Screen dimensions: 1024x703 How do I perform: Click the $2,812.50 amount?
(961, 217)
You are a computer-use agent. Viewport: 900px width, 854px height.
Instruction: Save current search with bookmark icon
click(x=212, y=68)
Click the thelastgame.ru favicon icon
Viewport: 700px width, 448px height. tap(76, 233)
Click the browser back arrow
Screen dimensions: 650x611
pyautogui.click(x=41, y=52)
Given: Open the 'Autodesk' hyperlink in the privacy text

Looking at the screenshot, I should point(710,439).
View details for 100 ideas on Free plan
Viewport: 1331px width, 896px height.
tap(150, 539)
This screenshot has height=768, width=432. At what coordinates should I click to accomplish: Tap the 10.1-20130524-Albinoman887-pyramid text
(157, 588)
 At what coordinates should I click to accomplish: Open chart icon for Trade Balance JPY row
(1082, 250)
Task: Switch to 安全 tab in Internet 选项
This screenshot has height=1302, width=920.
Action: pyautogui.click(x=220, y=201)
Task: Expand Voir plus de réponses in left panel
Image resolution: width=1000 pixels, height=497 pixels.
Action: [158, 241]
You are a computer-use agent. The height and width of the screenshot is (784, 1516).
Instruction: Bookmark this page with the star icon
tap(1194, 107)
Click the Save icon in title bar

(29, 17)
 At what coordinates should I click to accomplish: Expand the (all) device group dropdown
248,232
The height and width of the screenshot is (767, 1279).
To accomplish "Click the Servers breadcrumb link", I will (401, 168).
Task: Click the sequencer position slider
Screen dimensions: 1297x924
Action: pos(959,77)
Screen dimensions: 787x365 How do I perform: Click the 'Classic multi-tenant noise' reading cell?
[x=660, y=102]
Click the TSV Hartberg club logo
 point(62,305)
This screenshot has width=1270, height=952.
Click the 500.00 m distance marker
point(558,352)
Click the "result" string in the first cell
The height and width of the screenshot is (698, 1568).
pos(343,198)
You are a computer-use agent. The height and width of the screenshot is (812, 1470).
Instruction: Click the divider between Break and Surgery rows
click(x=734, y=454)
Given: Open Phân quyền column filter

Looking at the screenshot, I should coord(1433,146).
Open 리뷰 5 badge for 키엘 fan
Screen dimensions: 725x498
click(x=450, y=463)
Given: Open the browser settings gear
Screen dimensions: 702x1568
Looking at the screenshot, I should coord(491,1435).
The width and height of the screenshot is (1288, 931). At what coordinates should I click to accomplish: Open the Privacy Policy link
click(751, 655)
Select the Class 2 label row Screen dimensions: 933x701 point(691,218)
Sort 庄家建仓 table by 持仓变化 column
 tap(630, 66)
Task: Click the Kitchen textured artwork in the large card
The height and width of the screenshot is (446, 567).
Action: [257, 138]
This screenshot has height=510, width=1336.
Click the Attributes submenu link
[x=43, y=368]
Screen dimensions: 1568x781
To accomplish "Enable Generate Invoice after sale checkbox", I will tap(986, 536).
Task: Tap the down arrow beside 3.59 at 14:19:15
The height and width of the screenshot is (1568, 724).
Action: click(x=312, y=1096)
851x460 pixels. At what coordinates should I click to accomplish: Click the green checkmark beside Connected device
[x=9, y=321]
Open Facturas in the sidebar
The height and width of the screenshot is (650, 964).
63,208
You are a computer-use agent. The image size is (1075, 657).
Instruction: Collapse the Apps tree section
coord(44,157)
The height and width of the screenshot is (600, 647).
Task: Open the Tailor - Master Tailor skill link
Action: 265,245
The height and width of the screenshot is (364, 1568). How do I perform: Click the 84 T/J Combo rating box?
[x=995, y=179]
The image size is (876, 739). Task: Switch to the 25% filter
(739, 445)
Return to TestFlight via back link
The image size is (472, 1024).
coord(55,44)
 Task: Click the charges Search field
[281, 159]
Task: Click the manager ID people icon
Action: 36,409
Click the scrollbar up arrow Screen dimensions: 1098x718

* * * * * * *

Your objective |
Please transcribe the data shown above in full, exactly as it stands.

Exercise output |
Screen dimensions: 1024x703 How do I perform: Click the $2,812.50 amount?
(961, 217)
You are a computer-use agent. Viewport: 900px width, 854px height.
Instruction: Save current search with bookmark icon
click(x=212, y=68)
Click the thelastgame.ru favicon icon
Viewport: 700px width, 448px height. tap(76, 233)
Click the browser back arrow
Screen dimensions: 650x611
pyautogui.click(x=41, y=52)
Given: Open the 'Autodesk' hyperlink in the privacy text

Looking at the screenshot, I should point(710,439).
View details for 100 ideas on Free plan
Viewport: 1331px width, 896px height.
tap(150, 539)
This screenshot has height=768, width=432. At what coordinates should I click to accomplish: Tap the 10.1-20130524-Albinoman887-pyramid text
(157, 588)
 At what coordinates should I click to accomplish: Open chart icon for Trade Balance JPY row
(1082, 250)
Task: Switch to 安全 tab in Internet 选项
This screenshot has height=1302, width=920.
Action: pyautogui.click(x=220, y=201)
Task: Expand Voir plus de réponses in left panel
Image resolution: width=1000 pixels, height=497 pixels.
Action: [158, 241]
You are a computer-use agent. The height and width of the screenshot is (784, 1516).
Instruction: Bookmark this page with the star icon
tap(1194, 107)
Click the Save icon in title bar

(29, 17)
 At what coordinates should I click to accomplish: Expand the (all) device group dropdown
248,232
The height and width of the screenshot is (767, 1279).
To accomplish "Click the Servers breadcrumb link", I will (401, 168).
Task: Click the sequencer position slider
Screen dimensions: 1297x924
Action: pos(959,77)
Screen dimensions: 787x365 How do I perform: Click the 'Classic multi-tenant noise' reading cell?
[x=660, y=102]
Click the TSV Hartberg club logo
 point(62,305)
This screenshot has width=1270, height=952.
Click the 500.00 m distance marker
point(558,352)
Click the "result" string in the first cell
The height and width of the screenshot is (698, 1568).
pos(343,198)
You are a computer-use agent. The height and width of the screenshot is (812, 1470).
Instruction: Click the divider between Break and Surgery rows
click(x=734, y=454)
Given: Open Phân quyền column filter

Looking at the screenshot, I should coord(1433,146).
Open 리뷰 5 badge for 키엘 fan
Screen dimensions: 725x498
click(x=450, y=463)
Given: Open the browser settings gear
Screen dimensions: 702x1568
Looking at the screenshot, I should coord(491,1435).
The width and height of the screenshot is (1288, 931). At what coordinates should I click to accomplish: Open the Privacy Policy link
click(751, 655)
Select the Class 2 label row Screen dimensions: 933x701 point(691,218)
Sort 庄家建仓 table by 持仓变化 column
 tap(630, 66)
Task: Click the Kitchen textured artwork in the large card
The height and width of the screenshot is (446, 567).
Action: [257, 138]
This screenshot has height=510, width=1336.
Click the Attributes submenu link
[x=43, y=368]
Screen dimensions: 1568x781
To accomplish "Enable Generate Invoice after sale checkbox", I will tap(986, 536).
Task: Tap the down arrow beside 3.59 at 14:19:15
The height and width of the screenshot is (1568, 724).
Action: click(x=312, y=1096)
851x460 pixels. At what coordinates should I click to accomplish: Click the green checkmark beside Connected device
[x=9, y=321]
Open Facturas in the sidebar
The height and width of the screenshot is (650, 964).
63,208
You are a computer-use agent. The image size is (1075, 657).
Instruction: Collapse the Apps tree section
coord(44,157)
The height and width of the screenshot is (600, 647).
Task: Open the Tailor - Master Tailor skill link
Action: 265,245
The height and width of the screenshot is (364, 1568). How do I perform: Click the 84 T/J Combo rating box?
[x=995, y=179]
The image size is (876, 739). Task: Switch to the 25% filter
(739, 445)
Return to TestFlight via back link
The image size is (472, 1024).
coord(55,44)
 Task: Click the charges Search field
[281, 159]
Task: Click the manager ID people icon
Action: 36,409
Click the scrollbar up arrow Screen dimensions: 1098x718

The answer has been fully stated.